This proposal effectively disables the WBTC reserve in the money market, completing the offboarding that began with the earlier reduction of the WBTC supply cap to its minimum. WBTC suppliers retain full access to their funds and can withdraw at any time; existing loans are unaffected.
The proposal executes three actions in a single batch:
- Treasury disables WBTC as collateral — the Treasury (the largest WBTC supplier at ~5.0 of the 7.0 WBTC supplied) unflags WBTC as collateral on its own position, so its other money-market activity is unaffected by the LTV change below.
- WBTC loan-to-value set to 0% — no new borrowing power can be drawn against WBTC. The liquidation threshold (70%) and liquidation bonus (5%) are unchanged, so no existing position moves closer to liquidation.
- WBTC reserve frozen — disables new supply and new WBTC borrows. Withdrawals, repayments, and liquidations remain fully functional.
Impact on existing users: No position's health factor or liquidation risk changes. Outstanding WBTC debt (~0.13 WBTC across 13 accounts) remains open and can be repaid at any time, but cannot be increased. Suppliers (31 accounts) can withdraw freely.

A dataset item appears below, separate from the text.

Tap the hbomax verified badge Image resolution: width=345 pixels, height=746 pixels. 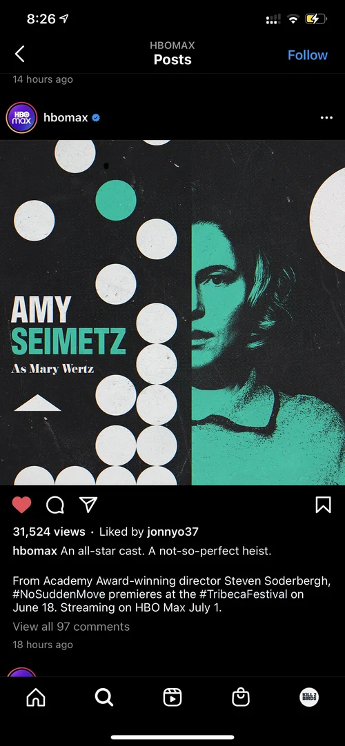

One behavioral note: accounts using WBTC as collateral alongside other collateral while holding debt will be unable to withdraw their other collateral (error 57, LTV_VALIDATION_FAILED) until they either disable WBTC as collateral on their position (Dashboard → toggle "use as collateral") or repay debt. Their WBTC itself remains withdrawable as normal, subject to the standard health-factor check.